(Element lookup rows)

- - - - -

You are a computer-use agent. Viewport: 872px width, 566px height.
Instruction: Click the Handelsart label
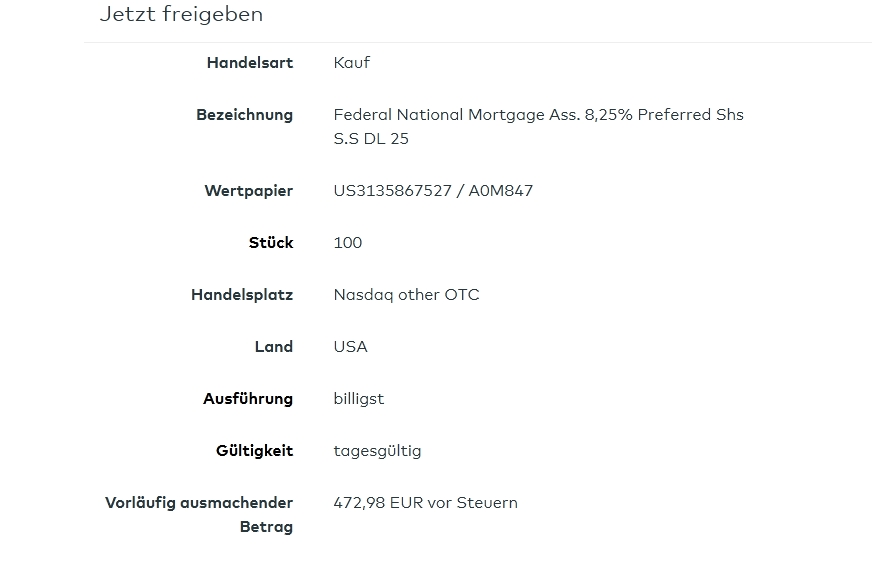coord(250,63)
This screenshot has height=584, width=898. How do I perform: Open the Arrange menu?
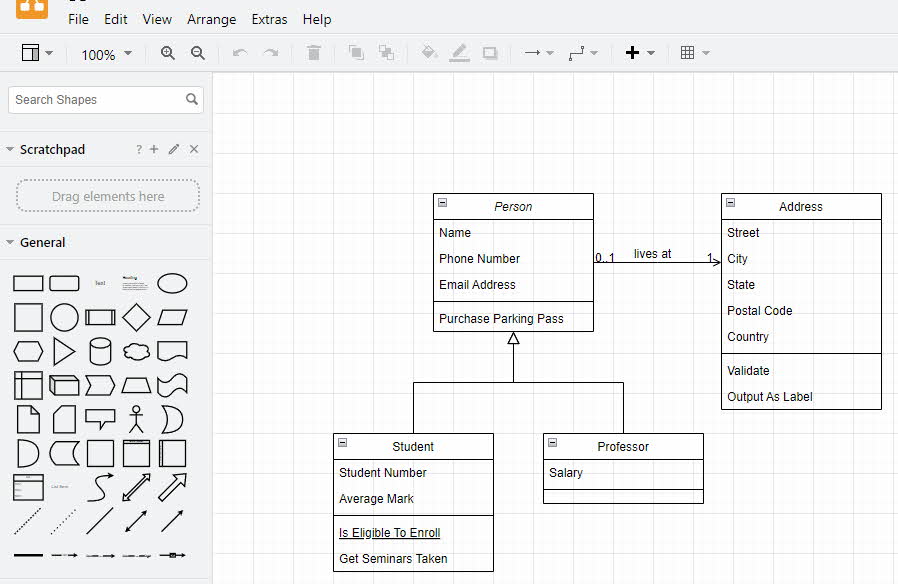[211, 19]
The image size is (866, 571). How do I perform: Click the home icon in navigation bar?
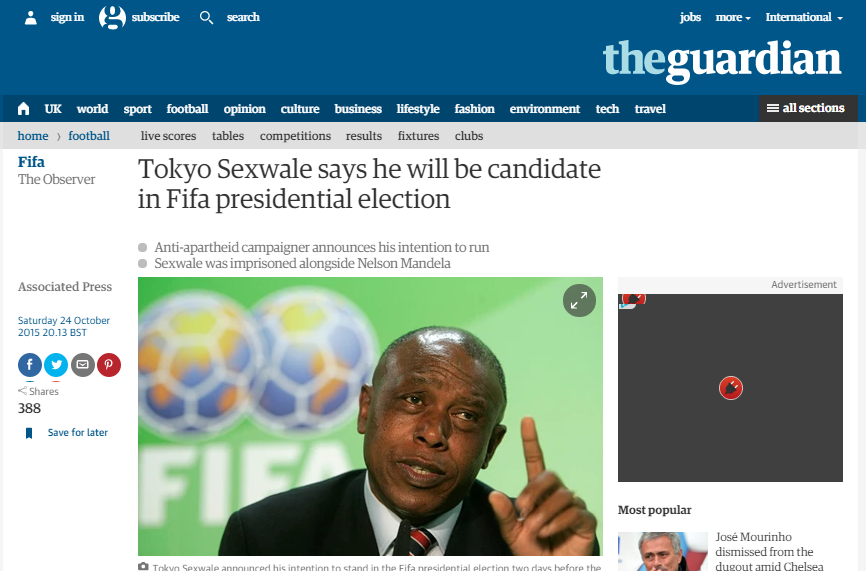[24, 109]
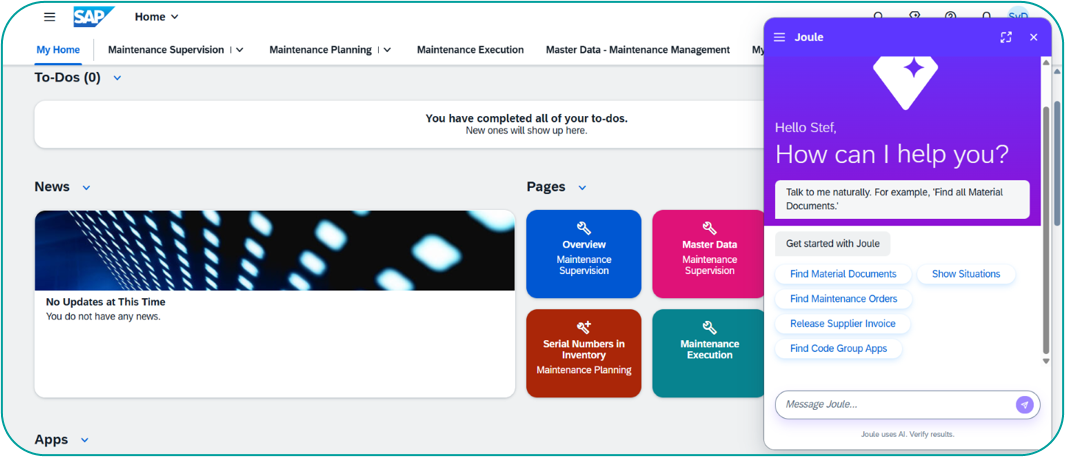Collapse the News section chevron
1065x457 pixels.
(86, 188)
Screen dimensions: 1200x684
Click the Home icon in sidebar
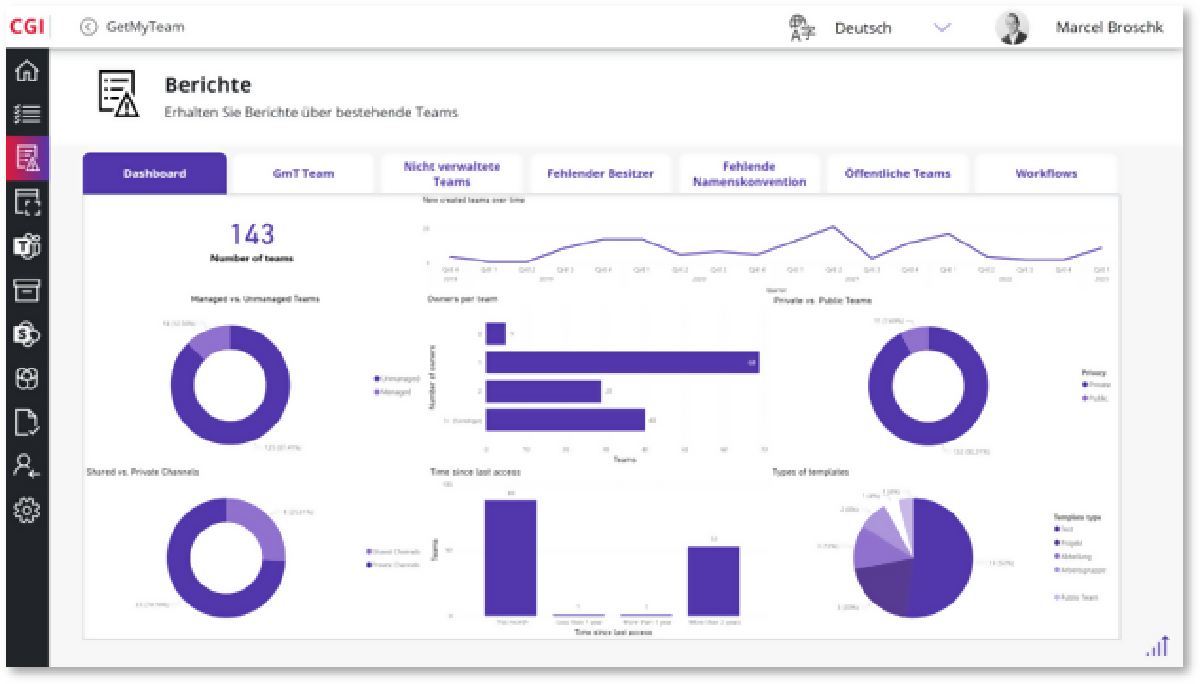[x=26, y=71]
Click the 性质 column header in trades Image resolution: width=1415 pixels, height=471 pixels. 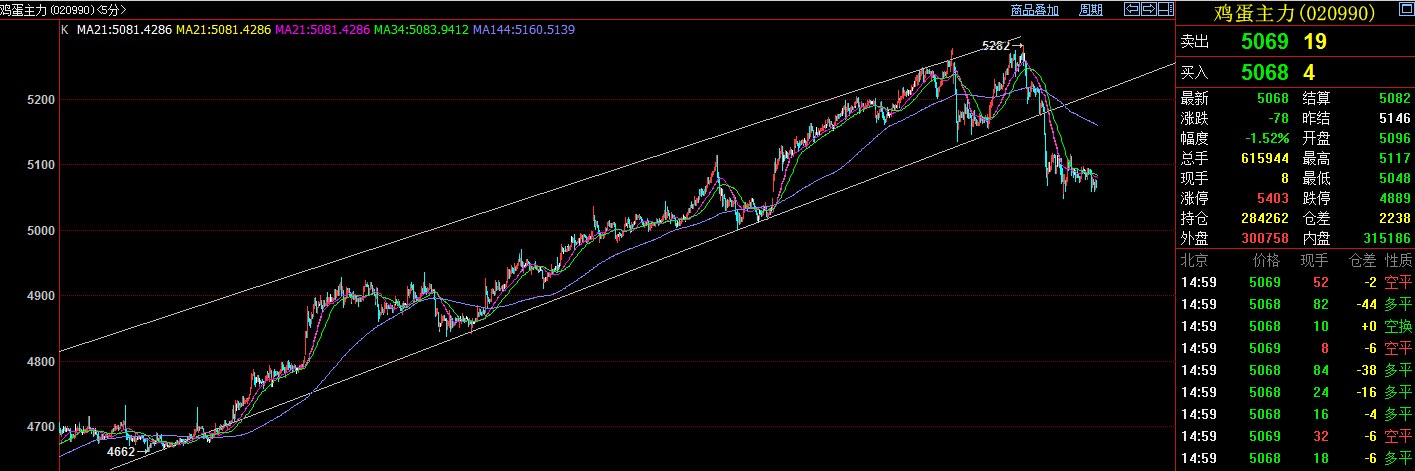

- - - - -

◆ **WHAT IS REQUIRED**:
How many lines in the rows above contain the word "perform"? Reply with only the number.

◆ **RESULT**:
2